NORWOOD PARK — The Kennedy Expressway needs an additional lane in each direction between I-190 and Harlem Avenue to relieve major congestion that has contributed to an accident every 36 hours during the last four years, according to state officials.
A public meeting is scheduled Thursday to unveil the plan endorsed by the Illinois Department of Transportation after a year-long study of the two-mile stretch of the Kennedy Expressway, also known as Interstate 90, which is frequently bumper-to-bumper with traffic before, during and after rush hour.
The plan, which is estimated to cost at least $43 million, could improve safety and benefit residents of the Far Northwest Side by making a "dangerous" stretch of roadway safer, Ald. Mary O'Connor (41st) said.
The plan would improve the flow of traffic by reducing the number of entrances to the Kennedy, which is typically jammed solid eastbound by cars leaving the airport traveling downtown and packed westbound by commuters heading to jobs in the suburbs.
On the eastbound side of the Kennedy, a fourth lane of traffic would be added between Cumberland and Harlem avenues to allow cars to merge into traffic without slowing the flow of traffic, according to the plan.
In addition, a direct ramp from the Jane Addams Tollway would allow cars to merge onto the eastbound Kennedy at Cumberland Avenue.
The Illinois Tollway plans to widen the Jane Addams Tollway by adding a lane in each direction, which will increase the amount of traffic merging onto the Kennedy Expressway near the city limits.
On the westbound Kennedy, a fourth lane of traffic would be added between Cumberland and Harlem avenues as well as a two-lane ramp to the Cumberland interchange from southbound Interstate 294, also known as the Tri-State Tollway, and Interstate 190, a three-mile expressway that links the Kennedy and O'Hare Airport.
A new road would be built along the westbound Kennedy between Cumberland and I-190 to allow the entrances and exits at Cumberland to be moved away from the main flow of traffic.

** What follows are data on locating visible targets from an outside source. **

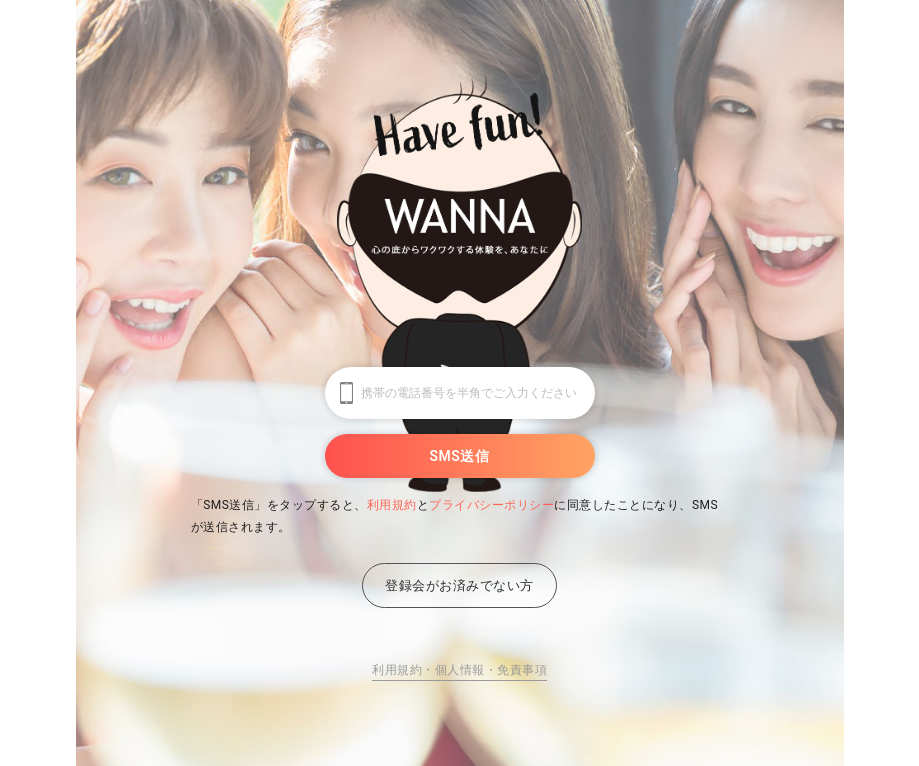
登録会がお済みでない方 (459, 585)
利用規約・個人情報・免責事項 (459, 670)
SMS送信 (460, 456)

Between 2007 and 2011, there were 1,083 crashes on the Kennedy from I-190 and Harlem Avenue that caused 150 injures and four deaths, state officials said. A crash typically occurred every 36 hours, most near the Cumberland and Harlem interchanges, officials said.
The final design of the project is expected to be completed this spring, with the approval by various state and federal agencies taking another 12 to 18 months, said Jae Miller, a spokeswoman for the Illinois Department of Transportation.
In addition, state officials have not yet secured funding for the project, which is likely to come from a variety of state and federal sources, Miller said.
Construction could take as long as two years, Miller said. Work would cause the temporary closure of the Des Plaines River Trail bridge on the west side of East River Road over Interstate 90, officials said.
If the freeway is widened, it would come closer to nearby homes and businesses, which are in some cases just across a two-lane road from the current path of the expressway.
Included in the project would be noise-barrier walls at six locations along the expressway, three on the south side between Cumberland and Canfield avenues; Canfield and Oriole avenues; and Oriole Avenue and the Harlem Avenue off ramp.
On the north side of the expressway, noise-barrier walls are proposed between the Harlem Avenue entrance ramp and Oriole Avenue; Oriole and Canfield avenues and along the expressway, across Linden Avenue to the rear parking lot of the Springhill Suites Hotel, 8101 W. Higgins Road.
O'Connor said she would work with state officials to ensure that the walls blend in with the community as much as possible with ivy or other camouflage.
The additional lanes and ramps will minimize the number of times cars, trucks and motorcycles need to change lanes, preventing accidents, officials said.
Nearly 62 percent of the crashes on the Kennedy between I-190 and Harlem were rear-end collisions and another 23 percent were sideswipe crashes. That indicates heavy congestion, officials said.
A majority of the two-mile stretch earns a failing grade from state officials for the level of congestion.
State transportation officials will hold a public meeting and open house from 4 to 7 p.m. Thursday at the Holiday Inn Chicago O'Hare, 5615 N. Cumberland Ave., to discuss the project.
Comments about the project can be submitted until Feb. 27 online or by mail to Marie Glynn, P.E., IDOT District 1, 201 W. Center Court, Schaumburg, IL 60196.